Hungary, whose border fence to keep migrants out underlines its stance, had already rebuffed the plan to accept a mandatory number of migrants who have arrived in Europe.

On Thursday Prime Minister Viktor Orban announced a referendum saying it would be a test of European democracy.

On Friday it outlined its reasoning in a summary of an interview Orban gave to the German newspaper Bild, published on the Hungarian government website.

In Brussels the EU executive questioned Hungary’s stance, saying they were seeking clarification from Budapest on the planned referendum.

“We, however, fail to understand how it would fit into the decision-making process which was agreed to by all member states, including Hungary, under the EU treaties,” said EU Commission Spokesperson Natasha Bertaud.

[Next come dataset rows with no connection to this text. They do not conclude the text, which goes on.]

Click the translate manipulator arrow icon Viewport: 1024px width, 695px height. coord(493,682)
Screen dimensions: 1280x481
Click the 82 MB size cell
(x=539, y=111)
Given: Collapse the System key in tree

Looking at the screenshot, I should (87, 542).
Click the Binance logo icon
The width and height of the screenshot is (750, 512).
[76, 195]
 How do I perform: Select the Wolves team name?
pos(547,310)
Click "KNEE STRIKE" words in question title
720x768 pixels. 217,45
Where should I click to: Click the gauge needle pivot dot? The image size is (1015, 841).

Last September EU governments decided 160,000 migrants would be redistributed over two years with each country taking a quota.

Now Budapest is saying that decision is against EU rules.

“We are challenging the quota decision at court (the European Court of Justice) and we firmly believe that that decision was made with a disregard to EU rules,” said Hungary’s Foreign Minister Peter Szijjarto at a news conference.

The EU’s quota plan was agreed by majority vote by governments despite opposition from Hungary and other eastern states.

Several countries have moved to restrict the number of migrants and refugees from outside Europe.